02-13-2017 12:23 PM - edited 02-13-2017 12:33 PM
In deploying EAP-TLS with OCSP checking with ClearPass as the RADIUS server in our enterprise, we see the following warnings in our logs:
WARN RadiusServer.Radius - Error: Couldn't verify OCSP basic response, status 0, trying with OCSP_TRUSTOTHER flag
WARN RadiusServer.Radius - Error: Couldn't verify OCSP basic response, status 0, trying with OCSP_NOCHECKS flag
WARN RadiusServer.Radius - Error: Couldn't verify OCSP basic response, status 0, trying with OCSP_NOVERIFY
INFO RadiusServer.Radius - chain-depth=0,
INFO RadiusServer.Radius - error=3
INFO RadiusServer.Radius - --> User-Name = tim.haynie
INFO RadiusServer.Radius - --> subject = /CN=tim.haynie
INFO RadiusServer.Radius - --> issuer = /DC=com/DC=<redacted>
INFO RadiusServer.Radius - --> verify return:1
Based on "verify return:1" it appears to still be checking our OCSP server and getting back a response on returning whether or not the cert is valid, but we want to understand the meaning of the warnings in the log.
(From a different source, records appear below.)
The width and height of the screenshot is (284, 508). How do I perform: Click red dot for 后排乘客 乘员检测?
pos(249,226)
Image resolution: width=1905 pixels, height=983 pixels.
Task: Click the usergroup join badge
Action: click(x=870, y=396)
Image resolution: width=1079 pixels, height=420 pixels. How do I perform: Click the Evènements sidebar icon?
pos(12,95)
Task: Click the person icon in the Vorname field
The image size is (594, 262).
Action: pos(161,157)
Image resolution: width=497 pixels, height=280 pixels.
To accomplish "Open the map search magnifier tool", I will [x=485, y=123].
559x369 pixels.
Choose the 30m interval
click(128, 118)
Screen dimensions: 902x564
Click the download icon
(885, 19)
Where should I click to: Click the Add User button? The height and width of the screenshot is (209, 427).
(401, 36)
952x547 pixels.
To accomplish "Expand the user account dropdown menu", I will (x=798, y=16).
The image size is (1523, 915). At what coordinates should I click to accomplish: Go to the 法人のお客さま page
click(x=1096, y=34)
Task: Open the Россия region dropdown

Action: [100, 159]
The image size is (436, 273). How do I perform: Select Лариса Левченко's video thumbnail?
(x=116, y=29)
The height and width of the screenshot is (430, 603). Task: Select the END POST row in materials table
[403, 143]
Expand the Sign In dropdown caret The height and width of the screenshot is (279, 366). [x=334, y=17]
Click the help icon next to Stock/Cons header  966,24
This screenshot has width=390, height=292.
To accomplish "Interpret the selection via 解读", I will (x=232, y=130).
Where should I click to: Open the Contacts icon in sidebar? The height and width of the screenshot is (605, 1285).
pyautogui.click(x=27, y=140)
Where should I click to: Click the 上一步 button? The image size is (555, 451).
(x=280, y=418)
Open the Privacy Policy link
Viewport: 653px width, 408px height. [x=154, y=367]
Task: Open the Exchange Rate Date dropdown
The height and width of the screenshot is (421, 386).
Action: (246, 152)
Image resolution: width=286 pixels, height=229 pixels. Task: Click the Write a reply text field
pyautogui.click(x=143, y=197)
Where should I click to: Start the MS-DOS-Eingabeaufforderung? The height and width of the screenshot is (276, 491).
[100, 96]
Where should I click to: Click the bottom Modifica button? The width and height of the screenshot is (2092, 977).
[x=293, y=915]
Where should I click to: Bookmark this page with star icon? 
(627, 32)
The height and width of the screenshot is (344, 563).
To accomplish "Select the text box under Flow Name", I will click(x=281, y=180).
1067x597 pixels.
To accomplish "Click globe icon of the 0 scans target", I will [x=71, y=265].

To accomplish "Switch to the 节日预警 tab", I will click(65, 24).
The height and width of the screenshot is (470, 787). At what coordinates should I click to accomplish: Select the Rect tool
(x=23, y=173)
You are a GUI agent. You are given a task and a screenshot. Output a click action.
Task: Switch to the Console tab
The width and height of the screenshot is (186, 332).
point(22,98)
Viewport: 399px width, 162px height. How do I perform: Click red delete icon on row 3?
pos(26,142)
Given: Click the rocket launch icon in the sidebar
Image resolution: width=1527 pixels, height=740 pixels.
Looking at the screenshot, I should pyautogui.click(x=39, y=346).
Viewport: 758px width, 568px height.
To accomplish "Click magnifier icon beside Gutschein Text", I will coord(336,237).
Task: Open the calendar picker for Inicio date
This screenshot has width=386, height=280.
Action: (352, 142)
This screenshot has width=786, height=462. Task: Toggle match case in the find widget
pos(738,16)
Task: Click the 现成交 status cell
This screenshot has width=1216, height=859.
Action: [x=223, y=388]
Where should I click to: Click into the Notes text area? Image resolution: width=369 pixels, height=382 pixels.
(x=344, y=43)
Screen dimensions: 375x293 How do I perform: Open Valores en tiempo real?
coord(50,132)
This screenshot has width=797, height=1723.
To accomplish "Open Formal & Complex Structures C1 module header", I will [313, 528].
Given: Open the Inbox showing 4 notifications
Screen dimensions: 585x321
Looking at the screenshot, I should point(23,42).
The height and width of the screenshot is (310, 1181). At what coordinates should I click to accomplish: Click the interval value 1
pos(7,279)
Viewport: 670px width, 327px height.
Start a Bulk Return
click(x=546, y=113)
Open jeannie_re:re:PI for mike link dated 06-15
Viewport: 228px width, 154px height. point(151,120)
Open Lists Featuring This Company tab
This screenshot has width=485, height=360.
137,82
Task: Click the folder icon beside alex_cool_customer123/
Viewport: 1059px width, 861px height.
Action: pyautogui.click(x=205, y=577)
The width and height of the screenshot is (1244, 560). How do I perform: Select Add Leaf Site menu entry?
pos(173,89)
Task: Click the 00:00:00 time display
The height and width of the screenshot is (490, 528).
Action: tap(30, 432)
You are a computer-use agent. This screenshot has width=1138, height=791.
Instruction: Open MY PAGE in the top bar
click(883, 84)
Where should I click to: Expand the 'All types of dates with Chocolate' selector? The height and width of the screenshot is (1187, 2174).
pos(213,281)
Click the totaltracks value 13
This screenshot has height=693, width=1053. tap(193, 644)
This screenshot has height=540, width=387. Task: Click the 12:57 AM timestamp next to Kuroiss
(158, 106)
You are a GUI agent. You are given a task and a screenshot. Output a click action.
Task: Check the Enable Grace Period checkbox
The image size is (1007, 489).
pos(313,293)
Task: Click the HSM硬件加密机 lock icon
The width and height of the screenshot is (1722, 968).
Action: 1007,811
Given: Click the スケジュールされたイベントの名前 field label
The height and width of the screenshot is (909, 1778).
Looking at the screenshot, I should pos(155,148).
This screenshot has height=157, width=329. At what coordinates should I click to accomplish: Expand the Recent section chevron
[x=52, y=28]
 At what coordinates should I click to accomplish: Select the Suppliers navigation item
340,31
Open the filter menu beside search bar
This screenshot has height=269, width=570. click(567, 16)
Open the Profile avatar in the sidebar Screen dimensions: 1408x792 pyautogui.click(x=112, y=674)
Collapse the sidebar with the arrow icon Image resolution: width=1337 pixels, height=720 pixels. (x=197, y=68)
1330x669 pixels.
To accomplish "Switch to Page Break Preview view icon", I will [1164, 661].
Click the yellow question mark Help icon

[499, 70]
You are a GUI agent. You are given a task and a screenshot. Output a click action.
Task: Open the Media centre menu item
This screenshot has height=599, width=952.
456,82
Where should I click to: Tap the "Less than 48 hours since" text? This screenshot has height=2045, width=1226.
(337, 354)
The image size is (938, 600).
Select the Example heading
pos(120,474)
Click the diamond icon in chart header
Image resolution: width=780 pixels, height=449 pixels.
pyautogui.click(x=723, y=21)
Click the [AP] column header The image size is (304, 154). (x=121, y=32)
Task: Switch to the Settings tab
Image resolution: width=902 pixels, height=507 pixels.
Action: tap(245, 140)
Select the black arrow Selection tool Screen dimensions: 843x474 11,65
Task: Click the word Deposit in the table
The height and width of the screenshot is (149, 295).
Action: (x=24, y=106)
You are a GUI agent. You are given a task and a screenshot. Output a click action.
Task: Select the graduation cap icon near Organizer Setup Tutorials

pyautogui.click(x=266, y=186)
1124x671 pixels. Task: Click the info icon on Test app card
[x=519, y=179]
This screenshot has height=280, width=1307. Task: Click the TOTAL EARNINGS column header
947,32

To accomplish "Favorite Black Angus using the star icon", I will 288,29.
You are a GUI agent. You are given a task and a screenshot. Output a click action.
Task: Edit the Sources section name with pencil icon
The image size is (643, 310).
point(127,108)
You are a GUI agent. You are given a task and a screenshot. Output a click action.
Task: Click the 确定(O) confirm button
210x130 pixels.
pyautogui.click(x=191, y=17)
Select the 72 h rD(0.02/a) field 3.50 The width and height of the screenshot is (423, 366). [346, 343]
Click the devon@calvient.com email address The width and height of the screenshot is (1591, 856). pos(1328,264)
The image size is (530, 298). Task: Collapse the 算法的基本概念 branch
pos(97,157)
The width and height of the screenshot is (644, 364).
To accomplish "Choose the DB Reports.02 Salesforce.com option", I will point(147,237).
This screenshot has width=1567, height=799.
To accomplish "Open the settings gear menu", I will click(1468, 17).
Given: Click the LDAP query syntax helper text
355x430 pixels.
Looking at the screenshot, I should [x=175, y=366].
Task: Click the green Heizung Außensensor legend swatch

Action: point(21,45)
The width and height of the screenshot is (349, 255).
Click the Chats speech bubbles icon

Any insight is appreciated.
ClearPass is NOT the CA, neither root nor intermediate, for the user certs.
02-14-2017 11:15 AM
We are checking to make sure, but we are 99% confident that we are doing OCSP stapling since it is on by default on Windows Server 2008 onward (we are on 2012 r2).
02-15-2017 06:52 PM
Any more insight?
I found this article on openssl, and I think it could be related:
However if we are doing the -no_cert_checks and -noverify parameters, isn't this defeating the purpose of OCSP? Why can't those options be turned off?
02-17-2017 08:12 PM - edited 02-17-2017 08:13 PM
So there's two things I can think of:
1) The OCSP response does not have an nonce.
2) The OCSP signing certificate is not in the ClearPass trust store
You shouldn't really need to worry about it for a network authentication scenario.